(Stated exercise): Arrange every line of the items below as a Markdown table with the columns "Row" and "Item line," skipping blank lines and leaving out the pictures.

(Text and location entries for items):
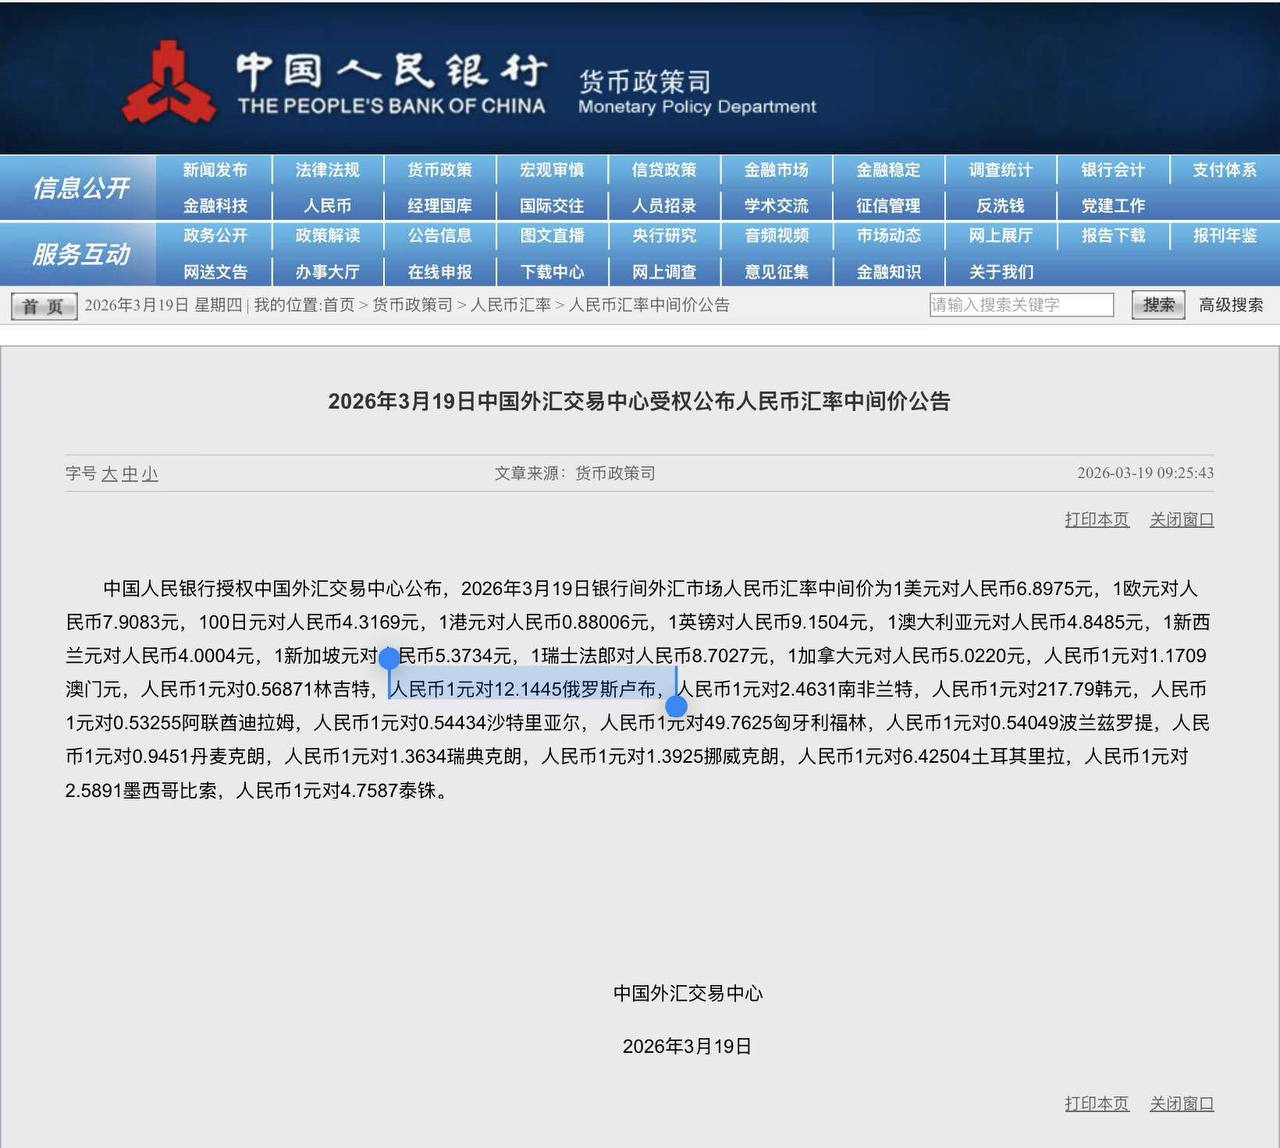Viewport: 1280px width, 1148px height.
Task: Go to 金融市场 section
Action: [776, 170]
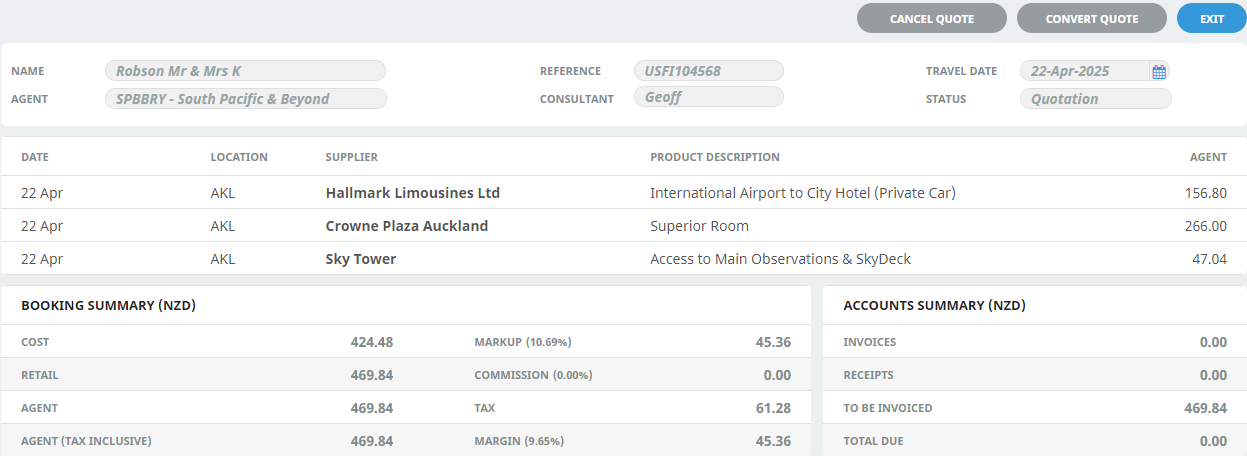The image size is (1247, 456).
Task: Click the Product Description column header
Action: [x=714, y=157]
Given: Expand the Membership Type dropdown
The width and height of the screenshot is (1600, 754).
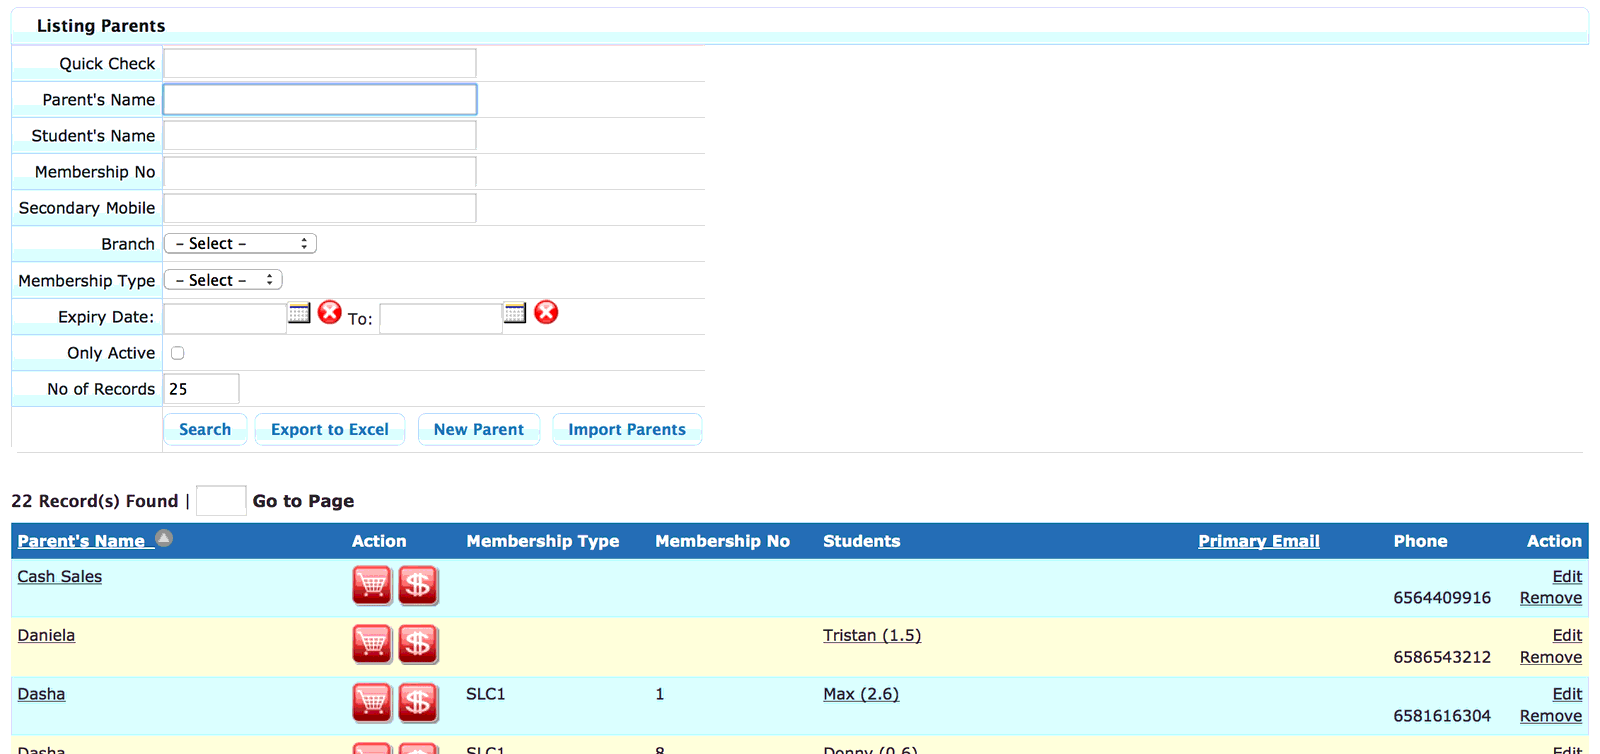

(Output for this task):
| Row | Item line |
|---|---|
| 1 | Viewport: 1280px width, 1148px height. |
| 2 | Task: Go to 金融市场 section |
| 3 | Action: [776, 170] |
| 4 | The image size is (1247, 456). |
| 5 | Task: Click the Product Description column header |
| 6 | Action: [x=714, y=157] |
| 7 | Given: Expand the Membership Type dropdown |
| 8 | The width and height of the screenshot is (1600, 754). |